In the case of the API layer implementation option, the ENR will
simply make the API (e.g. gethostbyname) return the synthetic
address. In the case of the network-layer implementation option, the
ENR synthesizes an A record for the assigned IPv4 address, and
delivers it up the stack. If the response contains a CNAME or a
DNAME record, then the CNAME or DNAME chain is followed until the
first terminating A or AAAA record is reached.
Application | Network | ENR behavior
query | response |
---------------+-----------------------+----------------------------
IPv4 address(es) | IPv4 address(es) | return real IPv4 address(es)
IPv4 address(es) | IPv6 address(es) | synthesize IPv4 address(es)

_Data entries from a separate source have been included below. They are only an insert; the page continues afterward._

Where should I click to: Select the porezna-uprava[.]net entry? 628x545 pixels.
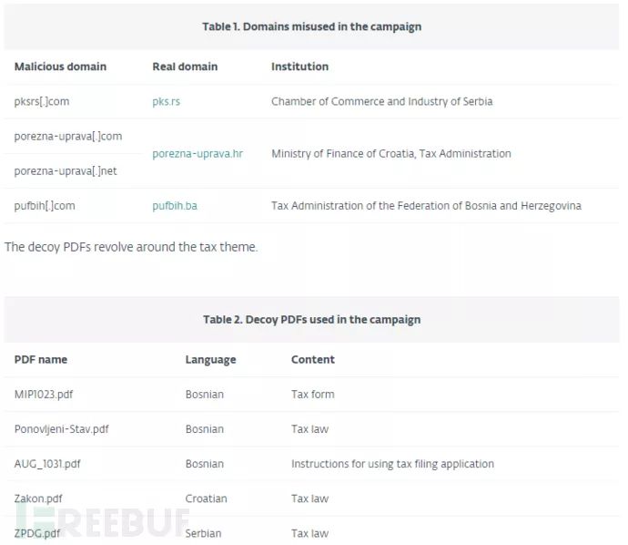[x=66, y=171]
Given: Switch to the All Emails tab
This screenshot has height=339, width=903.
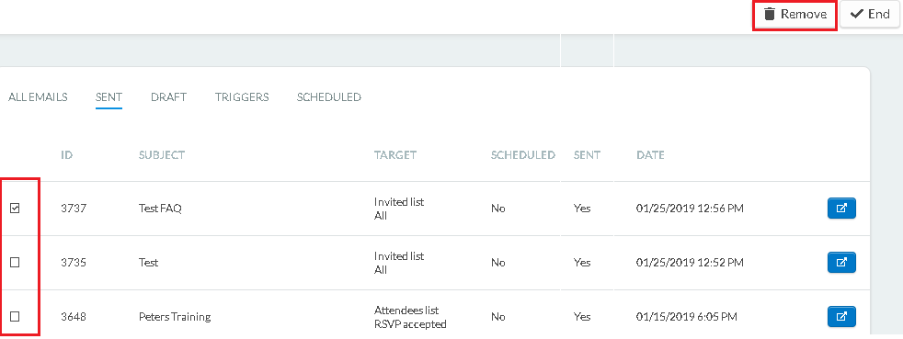Looking at the screenshot, I should 38,97.
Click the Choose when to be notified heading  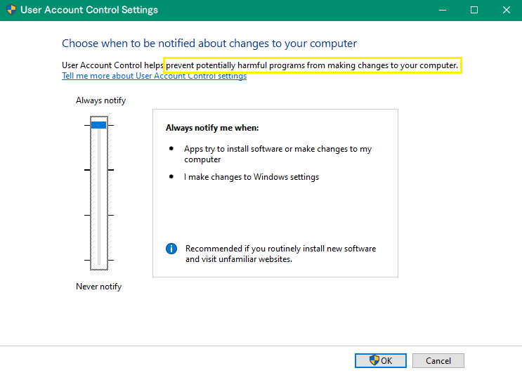209,44
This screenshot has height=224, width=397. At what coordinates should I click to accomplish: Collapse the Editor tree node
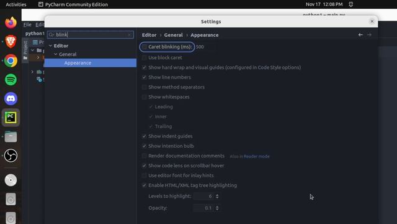tap(50, 45)
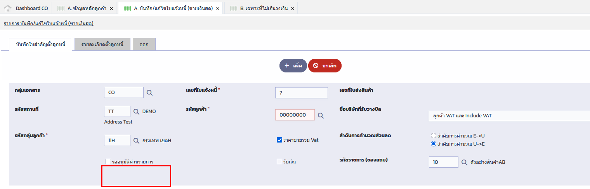Switch to รายละเอียดตั้งลูกหนี้ tab
The width and height of the screenshot is (590, 189).
coord(102,45)
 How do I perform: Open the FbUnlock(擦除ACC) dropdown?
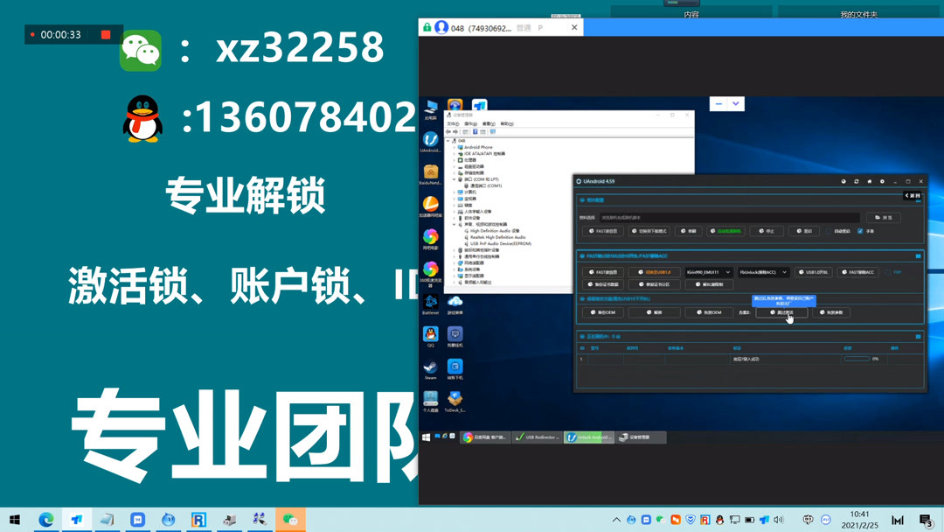click(x=785, y=273)
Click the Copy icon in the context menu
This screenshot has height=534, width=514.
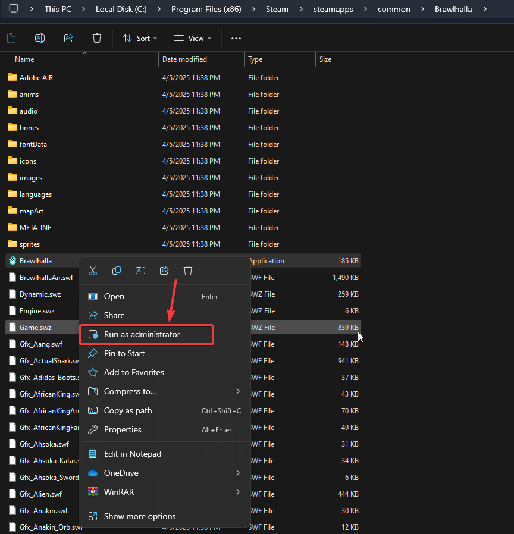[x=117, y=271]
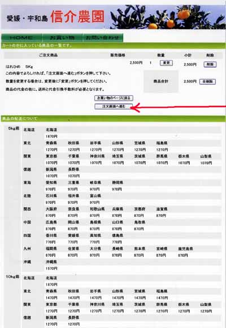Open the HOME navigation tab

[x=21, y=38]

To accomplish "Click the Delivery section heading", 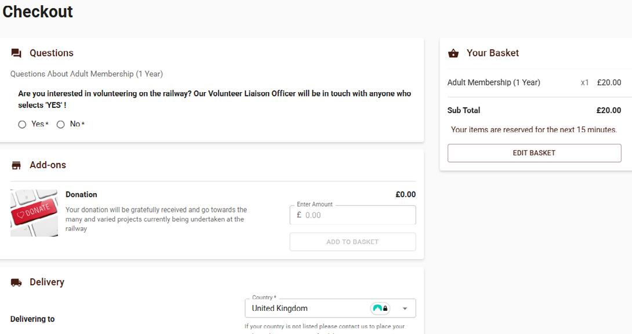I will click(47, 282).
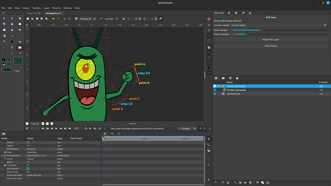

IPv4 address(es) | IPv4/IPv6 address(es) | return real IPv4 address(es)
Figure 3: ENR behavior illustration
2.3.1. Special exclusion sets for A and AAAA records
An ENR implementation MAY by default exclude certain IPv4 and IPv6
addresses seen on received A and AAAA records. The addresses to be
excluded by default SHOULD include martian addresses such as those
that should not appear in the DNS or on the wire. Additional
addresses MAY be excluded based on possibly configurable local
policies.
2.3.2. DNSSEC support
When the ENR is implemented at the network layer, the A record
synthesis can cause essentially the same issues as are described in
[RFC6147] section 3. To avoid unwanted discarding of synthetic A
records on the host's main resolver, the host's main resolver MUST
send DNS questions with the CD "Checking Disabled" bit cleared. The
ENR can support DNSSEC as any resolver on a host.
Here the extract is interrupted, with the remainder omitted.